## WORK REQUEST A
Answer these questions from the article about Paul Offit:
(i) What does Offit direct?
(ii) In what year did Offit join the FDA committee?
(iii) To what year did the FDA ask Offit to extend his term?
## WORK REQUEST B
In the article about Paul Offit, shorten the paragraph that begins "Offit, the director of the Vaccine Education Center" and keep its main facts.
## WORK REQUEST C
Carry on the article about Paul Offit from its last sentence.

## DOCUMENT EXTRACT
++++++++

Paul Offit, a pediatrician and vaccine expert who has often criticized health secretary Robert F. Kennedy Jr., has been blocked from serving on a Food and Drug Administration (FDA) vaccine advisory panel.
According to a spokesperson for the Department of Health and Human Services, Offit was among several FDA advisory committee members whose Special Government Employee (SGE) terms expired, making them ineligible to participate.
The spokesman declined to elaborate on who those other members are, and whether their status would be renewed.
Offit, the director of the Vaccine Education Center at Children’s Hospital of Philadelphia, said he had been asked by the FDA to extend his term to 2027, but after filling out the paperwork, including a financial disclosure form, they were held up for months by HHS “for no apparent reason.”
Offit served on FDA’s Vaccines and Related Biological Products Advisory Committee, which evaluates vaccine safety and effectiveness data to advise whether they should be approved.
Offit joined the committee in 2017, and his term was set to end this year before he said he was asked to extend it.
Offit’s inability to participate on the panel marks the latest in a slew of experts to depart or be ousted from the FDA and Centers for Disease Control and Prevention (CDC) under Kennedy’s leadership. HHS has defended those efforts as necessary steps to remake and restore trust in federal health agencies.

++++++++

## MATERIAL SHOWN
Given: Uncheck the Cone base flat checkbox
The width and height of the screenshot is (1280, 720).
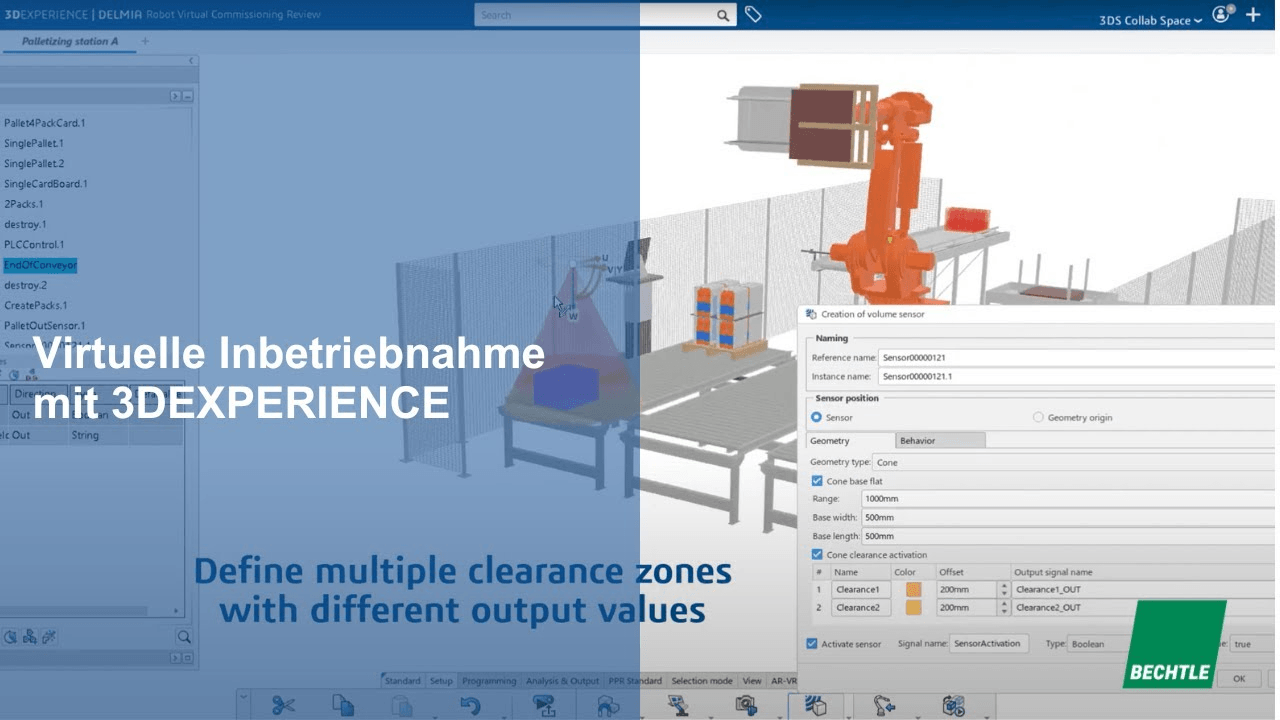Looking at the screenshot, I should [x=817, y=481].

++++++++

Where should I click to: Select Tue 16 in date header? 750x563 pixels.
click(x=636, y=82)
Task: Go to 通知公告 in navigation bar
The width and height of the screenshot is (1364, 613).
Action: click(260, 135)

++++++++

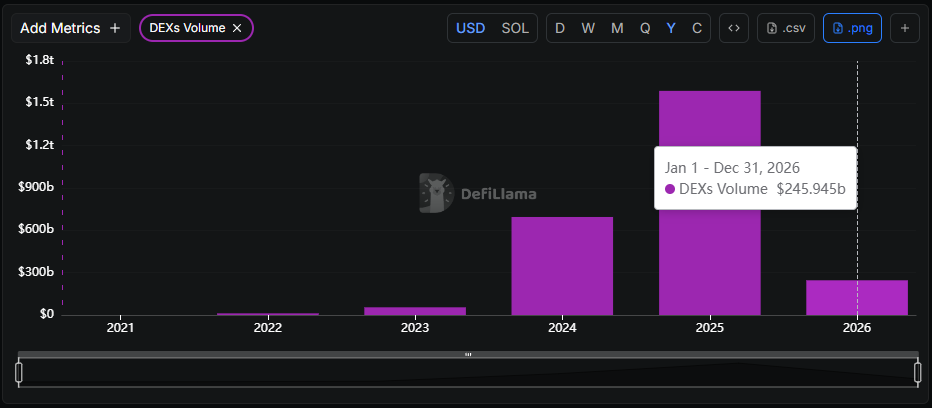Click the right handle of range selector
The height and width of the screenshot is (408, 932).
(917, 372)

++++++++

## RESULT A
(i) The Vaccine Education Center at Children's Hospital of Philadelphia.
(ii) 2017.
(iii) 2027.

## RESULT B
Offit directs the Vaccine Education Center at Children's Hospital of Philadelphia. He said the FDA asked him to extend his term to 2027. He completed the paperwork, including a financial disclosure form, but HHS held it up for months "for no apparent reason."

## RESULT C
Last week Kennedy ousted CDC Director Susan Monarez, who’d been confirmed by the GOP controlled Senate just weeks earlier. Her firing prompted the departure of multiple other key CDC leaders in protest.
Kennedy is scheduled Thursday to testify before the Senate Finance Committee, where lawmakers will likely press him about his handling of vaccines and the turmoil in the agencies.
Offit is the co-inventor of the rotavirus vaccine and served on the CDC’s vaccine advisory committee in the early 2000s.
Kennedy has singled Offit out for what the secretary said is a conflict of interest with the rotavirus vaccine.
Offit has refuted this and posted a video on social media in June noting that the Children’s Hospital of Philadelphia owned the patent for the vaccine, and that it didn’t come up for a vote until three years after he had left the CDC panel.
Kennedy cited conflict of interest concerns as a key reason for purging all 17 sitting members of CDC’s vaccine advisory panel in June, which have since been replaced by handpicked Kennedy allies, including well-known vaccine skeptics.